Text passage:

Abraham Ighoro Ebunu, Yusuf Afolabi Olanrewaju, Oghenerume Ogolo
et al.
Barite is a non-metallic mineral which is simply barium sulfate (BaSO4) and is largely used by the oil and gas industry as a weighting agent in drilling mud during drilling operations. The specific gravity of barite should range from 4.1 to 4.6 to be applicable as a drilling mud additive. This study considered the occurrence, utilization and challenges facing the mining of barite in Nigeria. It also discussed the global reserve, production and consumption of barite and types of barite ores and associated minerals in Nigeria. With the use of data from various ministries, departments and agencies involved in the records of operations within the Nigerian solid minerals sector, the nature of occurrence of barite in Nigeria has been reviewed. The various reported deposits areas have been elucidated while the associated minerals along with the quality reserve estimates have been discussed. Reported geochemical and geological studies of the barite mineralization in Nigeria show cream to grey, reddish-brown, whitish and pinkish varieties. The quality of the Nigerian barite is moderate to high. It is often associated with dolomite, fluorite, quartz, calcite, etc. The major impurities found in the mineral are iron oxide (goethite), quartz, and carbonates of magnesium, iron and calcium. Enumeration of the challenges facing the exploitation of the mineral has been revealed to include poor infrastructural development, safety and security, insufficient geophysical and geoscience data information and crude mining techniques. The barite production industry still has a huge potential for growth if these challenges are addressed.

Try it:
Answer these questions from the barite passage above.
1. What range of specific gravity must barite have to be used as a drilling mud additive?
2. How is the quality of Nigerian barite rated?
3. Which iron oxide is listed among the major impurities in the mineral?

Material shown:

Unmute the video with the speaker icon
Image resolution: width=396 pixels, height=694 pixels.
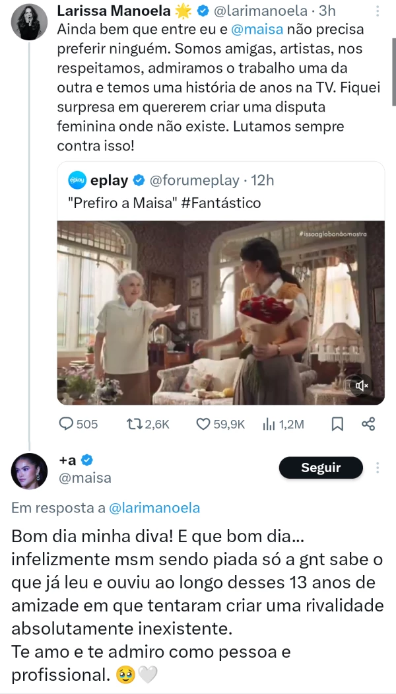point(361,385)
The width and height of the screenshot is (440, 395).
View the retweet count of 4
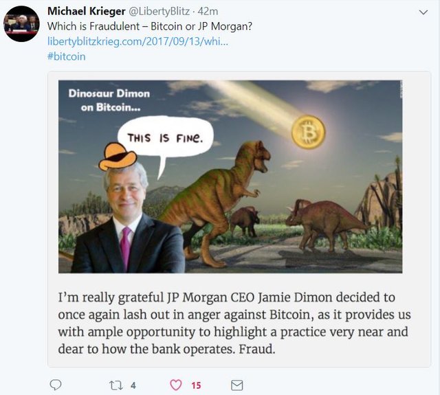pos(133,385)
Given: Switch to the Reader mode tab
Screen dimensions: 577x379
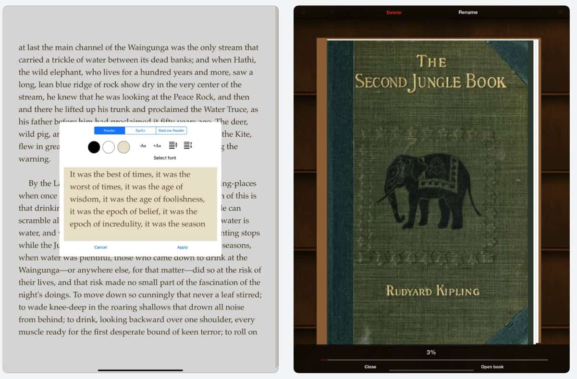Looking at the screenshot, I should pos(110,130).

Answer area:
1. 4.1 to 4.6
2. Moderate to high
3. Goethite